His multimeter packed away, Flores now plies these skills in several other roles: as a pastor, husband and father, mediator and peacemaker, and more recently as Mennonite Disaster Service’s coordinator of Hurricane Maria relief and rebuilding on the island.

One recent Sunday in San Juan’s Summit Hills Mennonite Church, Flores urged each member to be authentic, true to him- or herself, even if it means standing up to injustice and societal pressure.

“Who wants to be a mere copy of an original?” he asked in the worship service celebrating the eleventh-graders of the adjoining Mennonite Academy, which teaches 400 students from preschool through grade 12.
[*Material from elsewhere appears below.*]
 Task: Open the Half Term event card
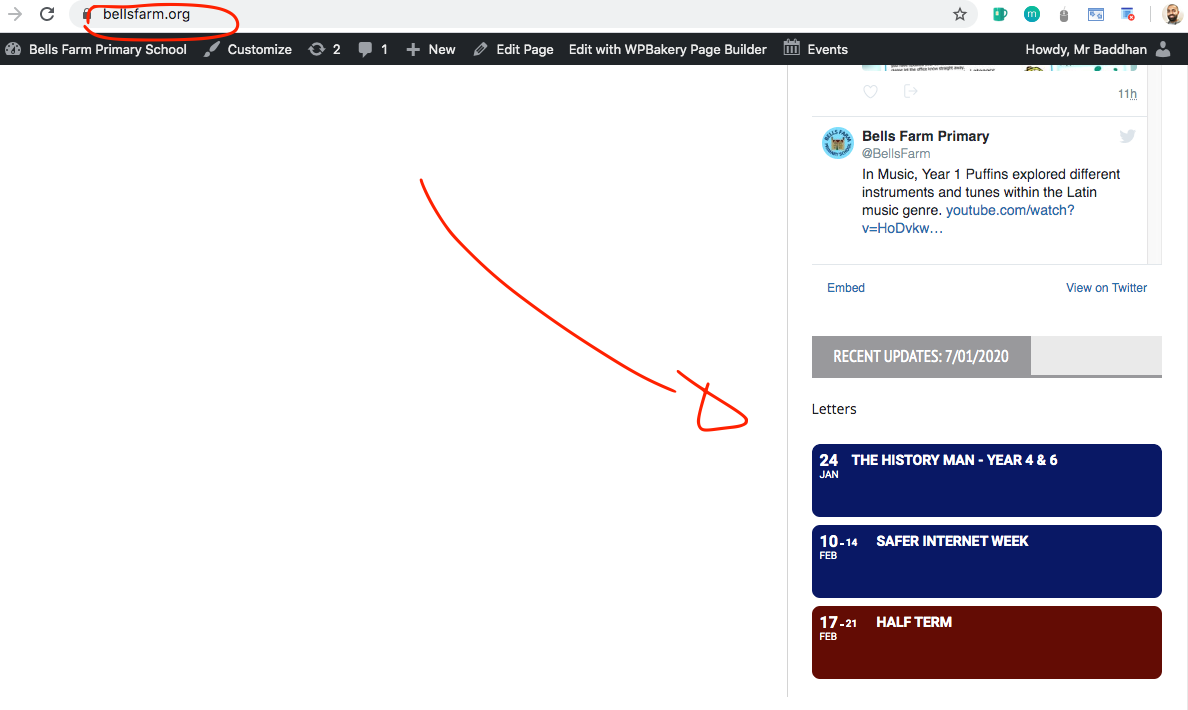click(986, 642)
Flores’ wife, Glorimar Mojica, belted out hymns of praise while daughters Glorianne, 17, and Katherine, 15, rocked keyboards and drums. Each family member fulfills unique roles, but Flores considers each a key part of his ministerial team. As such, all four fast Sunday mornings throughout January as a spiritual practice, asking God’s guidance for the year to come.
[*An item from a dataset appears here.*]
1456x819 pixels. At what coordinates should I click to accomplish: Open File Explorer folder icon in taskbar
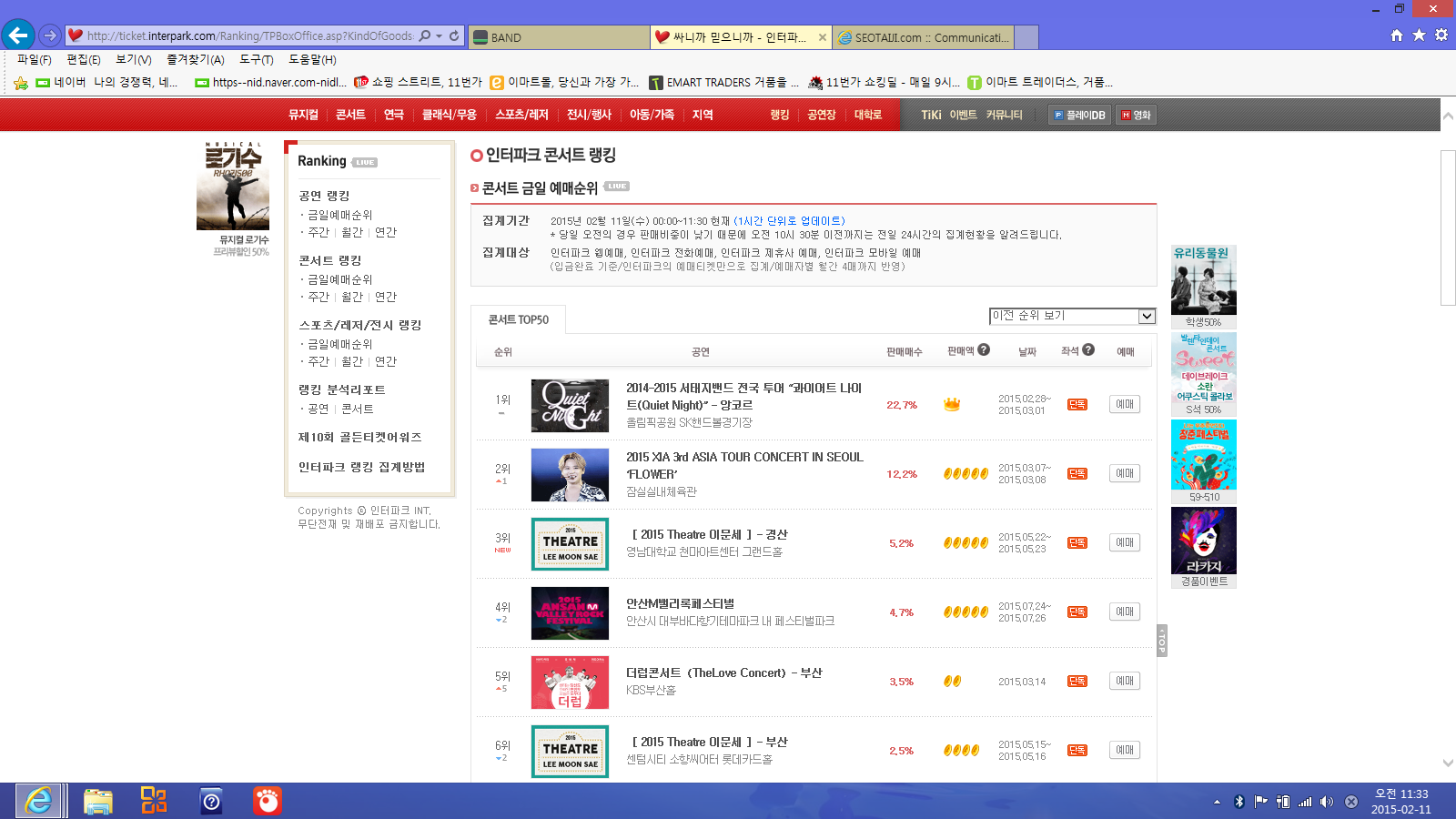pyautogui.click(x=97, y=801)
They know they face heavy challenges in 2018 as church and community members struggle to regain economic and emotional health after the tenth most potent Atlantic hurricane on record walloped the island last September.

Flores may not need to ratchet socket wrenches, but he’ll again create robust circuits—wiring together those needing help with those able to offer help from Puerto Rico’s Mennonite churches and MDS crews from the States and Canada. He’ll be wrapped up in issues of permits and transporting tools and materials from site to site. MDS in Puerto Rico hopes to keep two crews at work continuously at two different locations.

“It’s easier to repair a house than a mind or a heart,” Flores said, stressing the importance of counseling and mediation—activities he most enjoys—in the bicultural, bilingual MDS response.

Rolando Flores in front of the church he pastors.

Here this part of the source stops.